Mientras activistas piden el rescate urgente de animales y plantas utilizados durante las celebraciones de Corpus Christi, PROFEPA responde con educación ambiental y diálogo comunitario, pero sin anunciar acciones inmediatas de recuperación.
La tradición de Cherán que enfrenta críticas por el uso de animales silvestres

Por: Corina Tlali Ortega
La Bajada de las Katarakuas, una de las tradiciones más representativas de Cherán, Michoacán, se encuentra nuevamente bajo escrutinio debido al uso de animales silvestres, panales de abejas nativas y especies vegetales protegidas durante las celebraciones de Corpus Christi.
Se trata de una práctica con profundas raíces culturales dentro del pueblo p´urhépecha, donde las katarakuas —estructuras elaboradas con elementos del bosque— simbolizan la abundancia, la fertilidad y la relación histórica de la comunidad con la naturaleza.
Impacto ambiental y cultural de la Bajada de las Katarakuas
Sin embargo, lo que durante generaciones fue considerado una expresión cultural ligada a los ciclos naturales enfrenta hoy una realidad distinta: la pérdida acelerada de biodiversidad, la disminución de poblaciones de fauna silvestre y la creciente presión sobre los ecosistemas.
La polémica no gira en torno a la identidad cultural de Cherán ni a su sistema de autogobierno indígena. El cuestionamiento surge por la extracción de organismos silvestres para una festividad que se realiza en un contexto ambiental completamente diferente al de siglos pasados.

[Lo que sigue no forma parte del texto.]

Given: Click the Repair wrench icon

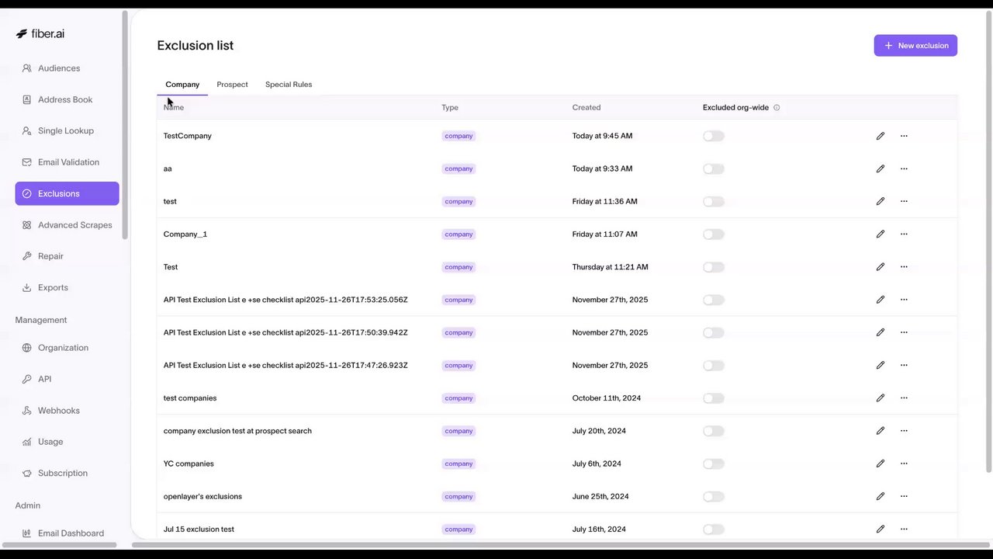Looking at the screenshot, I should (27, 256).
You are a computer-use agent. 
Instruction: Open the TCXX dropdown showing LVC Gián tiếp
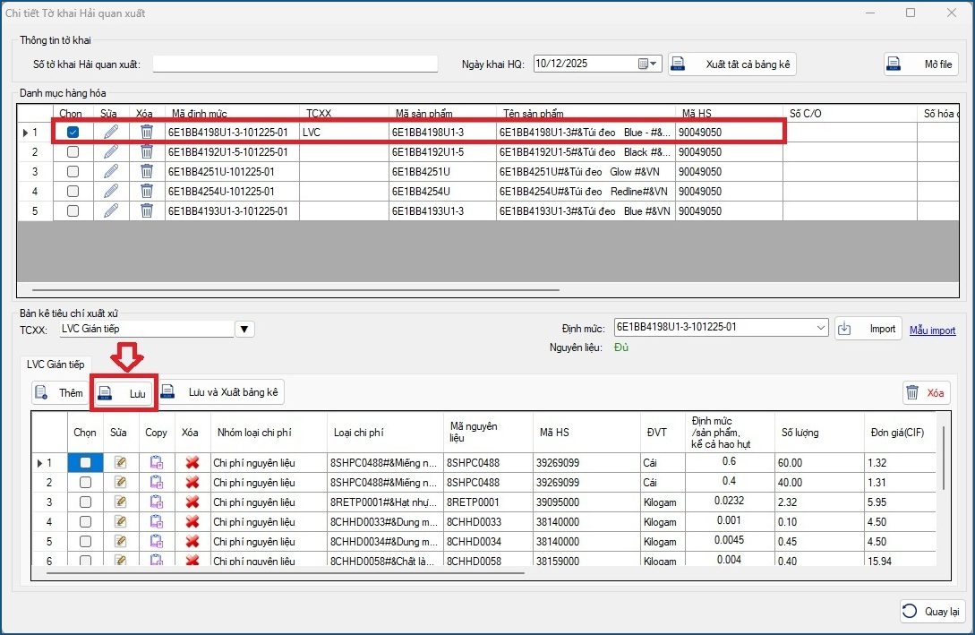pos(244,330)
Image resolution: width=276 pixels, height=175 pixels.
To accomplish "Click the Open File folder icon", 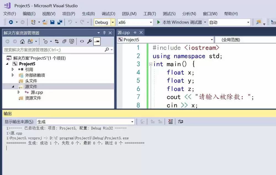I will tap(45, 22).
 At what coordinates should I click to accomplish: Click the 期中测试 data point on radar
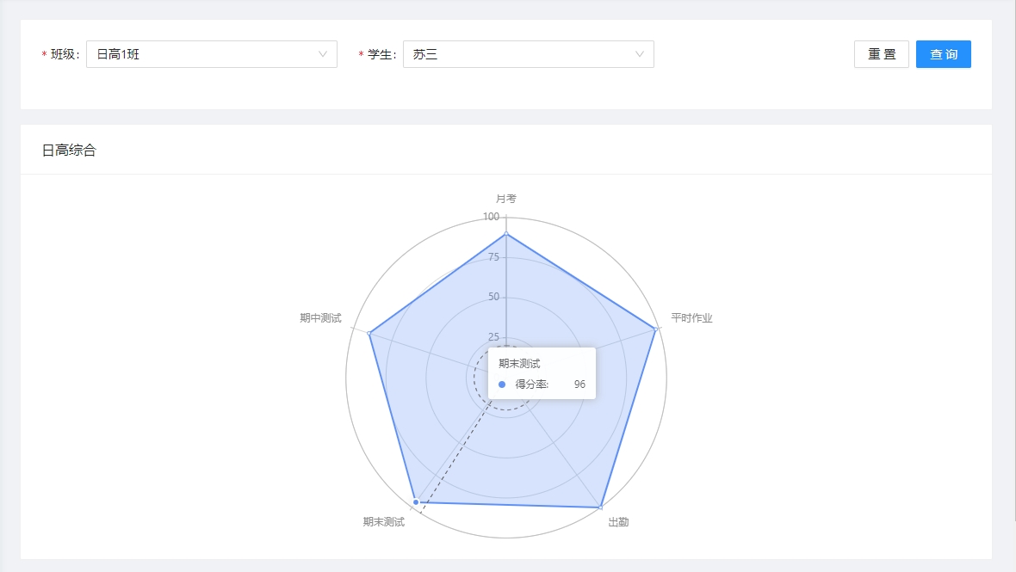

Entre las principales preocupaciones se encuentra la captura de aves rapaces, serpientes y otros animales silvestres que son utilizados durante las celebraciones. En días recientes también circularon publicaciones en redes sociales donde se observan cachorros de lince presuntamente destinados a formar parte de las actividades relacionadas con la festividad.
Hasta el momento se desconoce qué ocurre con muchos de estos ejemplares una vez que concluyen las celebraciones.
Especialistas en conservación han advertido que gran parte de las aves capturadas corresponde a ejemplares jóvenes que aún se encuentran en etapas tempranas de desarrollo. Al ser retirados de su entorno natural, muchos no logran sobrevivir debido al estrés, las lesiones derivadas del manejo humano o la imposibilidad de readaptarse posteriormente a la vida silvestre.
La preocupación también alcanza a la flora.
La llamada orquídea Corpus Christi o flor de Corpus (Laelia speciosa) es una especie protegida que año con año es recolectada para adornar las estructuras festivas. Diversos reportes señalan que en numerosos casos las plantas son extraídas completas de los árboles donde crecen, afectando su capacidad de reproducción y supervivencia.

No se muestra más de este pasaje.